Committee Chairman calls for pressure on Turkey to facilitate CMP work on missing persons

Committee Chairman calls for pressure on Turkey to facilitate CMP work on missing persons

Cyprus Parliament`s Committee on Refugees, Enclaved, Missing and Adversely Affected Persons has called on European Institutions to exert pressure on Turkey to allow the Committee on Missing Persons to complete its task, that is the effective investigation of the fate of the missing persons in Cyprus, after the 1964 inter-communal strife and the 1974 Turkish invasion.

An official press release issued here today, notes that the Committee Chairman Skevi Kokouma met met with a delegation of the European Parliament`s Committee on Civil Liberties, Justice and Home Affairs.

Koukouma told the EP Committee that the number of effective exumations declined in the last three years mainly due to Turkey`s refusal to cooperate by giving data from military archives and by allowing exhumations in so-called military areas.

There must be pressure on Turkey to provide information with regard the burial sites as well as the sites of missing persons whose remains have been transferred and reburied.

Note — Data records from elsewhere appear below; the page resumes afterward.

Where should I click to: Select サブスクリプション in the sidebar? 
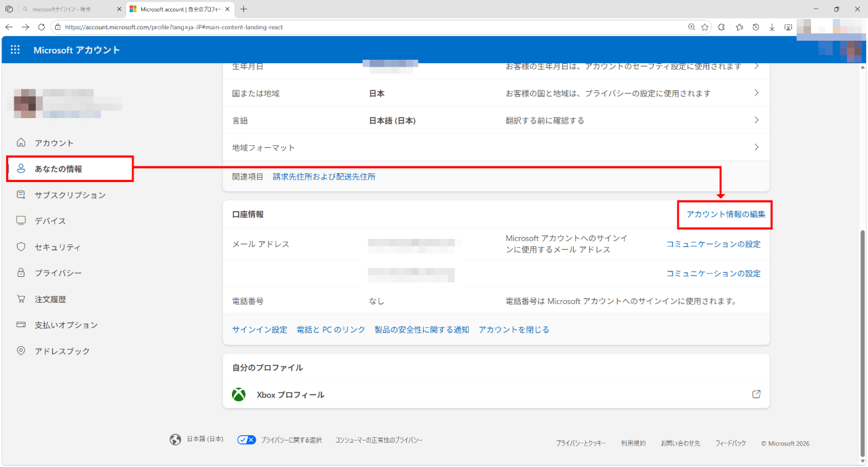click(70, 195)
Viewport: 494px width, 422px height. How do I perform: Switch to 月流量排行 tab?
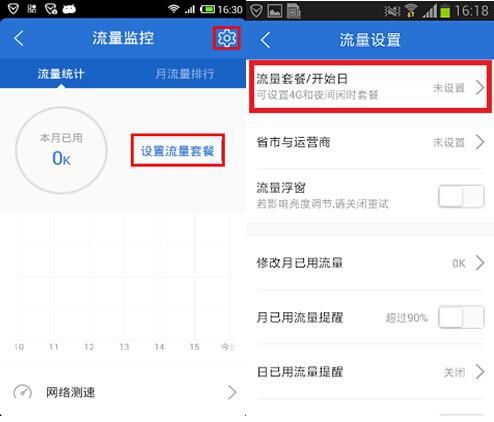click(185, 74)
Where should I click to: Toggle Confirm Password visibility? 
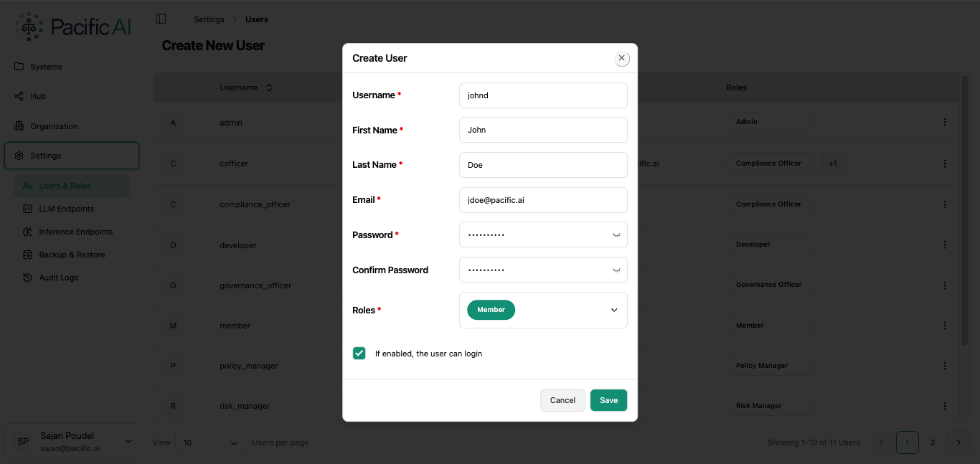tap(616, 270)
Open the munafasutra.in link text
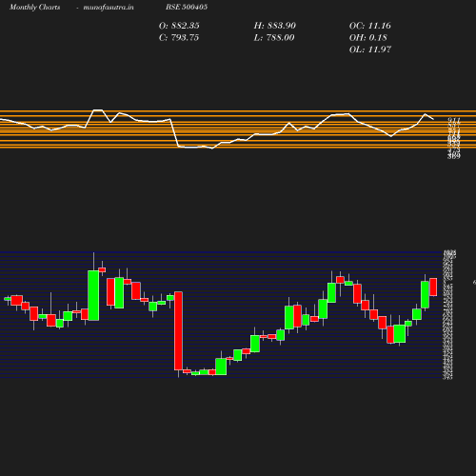 [x=109, y=7]
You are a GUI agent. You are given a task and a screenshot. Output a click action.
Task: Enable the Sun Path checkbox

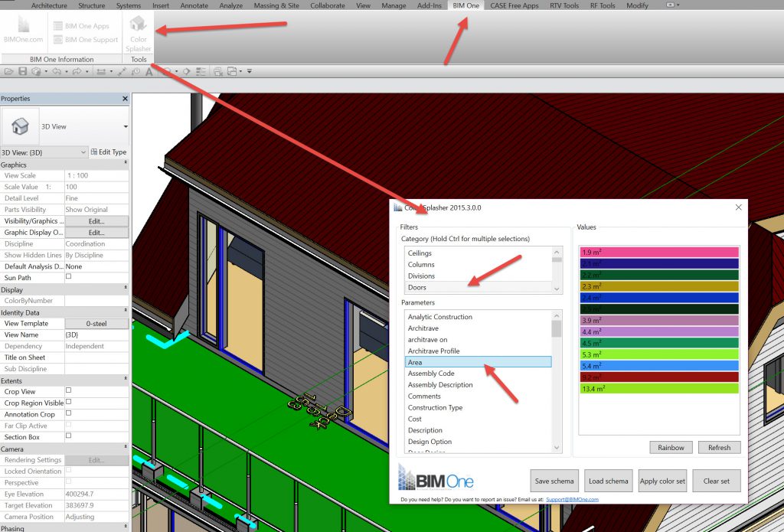click(68, 277)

Stressing the importance of the CMP`s work, Koukouma expressed gratitude over the EU`s economic contribution to the CMP as well as the approval of these disbursements by the EP.

She also referred to Cyprus fourth interstate appeal against Turkey to the European Court of Human Rights, noting that Ankara is procrastinating and has failed to comply with the ECHR`s May 12 2014 ruling for just justification and compensation to the families of the missing persons in Cyprus.

According to the recent report of the UN Secretary General on the United Nations operation in Cyprus, as at 18 December 2014, the Committee’s bicommunal teams of archaeologists had exhumed the remains of 948 missing persons on both sides of the island and the remains of 564 individuals have been returned to their respective families, including 135 during the reporting period (June-December 2014). The total number of missing persons identified in 2014 now stands at 157, the highest in any given year, it is noted.

Cyprus has been divided since 1974, when Turkish troops invaded and occupied 37% of its territory.